With the beginning of fall, we see that the days are growing shorter and that we are all collectively counting down until our elections finally take place.  Along with the millions of words written in all sorts of media, on the evening of September 26, we were able to observe both the Democratic and Republican presidential nominees confront each other in real time without much filtering from either their campaign organizations or the media.  Just the two of them – Hillary and Donald – plain and simple.  I watched with fascination – not only to learn more about the candidates – but to see what I could glean to enhance my law practice.
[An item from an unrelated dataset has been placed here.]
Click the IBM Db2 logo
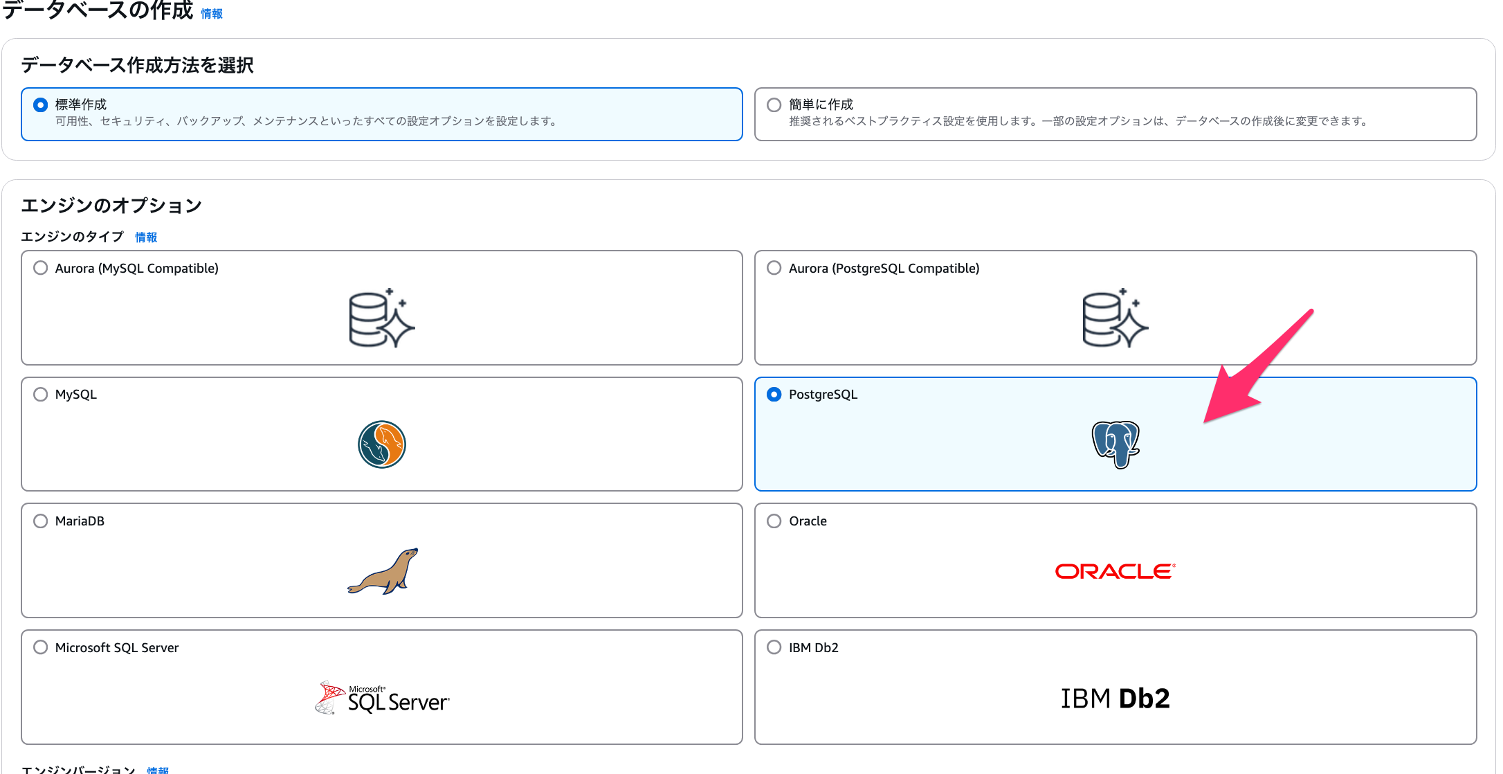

The split TV screen allowed viewers to see the differences between the candidates.  I was struck with the calm and cool expressions on Hillary’s face in comparison to the highly animated and agitated expressions on Donald’s.  It seemed as if every time Donald was challenged – either by Hillary or occasionally by moderator Lester Holt – you could see his discomfort.  His anxiety appeared also to be apparent with his frequent head shaking, wiggling eyebrows, and incessant sniffing and gulping of water.  In contrast, when Donald spoke, Hillary’s face remained smooth and unruffled.   She did not interrupt his commentary, although he often interrupted her. In lieu of eye rolls when Donald made some patently false assertions (quite notably about the issue of “stop and frisk” as an effective and legal police tool to reduce crime), Hillary did smile, but she did not appear to me to be particularly frustrated.

How does all of this relate to my law practice?  The performance of the candidates is really a map of what to do and what not to do when preparing witnesses for a court proceeding.  To begin, both the attorney and the witness must be fully familiar with the facts to be presented.  The witness must practice with the attorney in advance of the date of the court proceeding to iron out any wrinkles in the testimony and to be prepared for an inevitable cross-examination.  And because judges or juries are composed of human beings, the witness and the attorney must work together to show the witness as a person who is credible, reasonable, and pleasant.

All of this is easier said than done.  But I do wish to thank the presidential candidates for reminding me how to help my clients do their best when facing a court.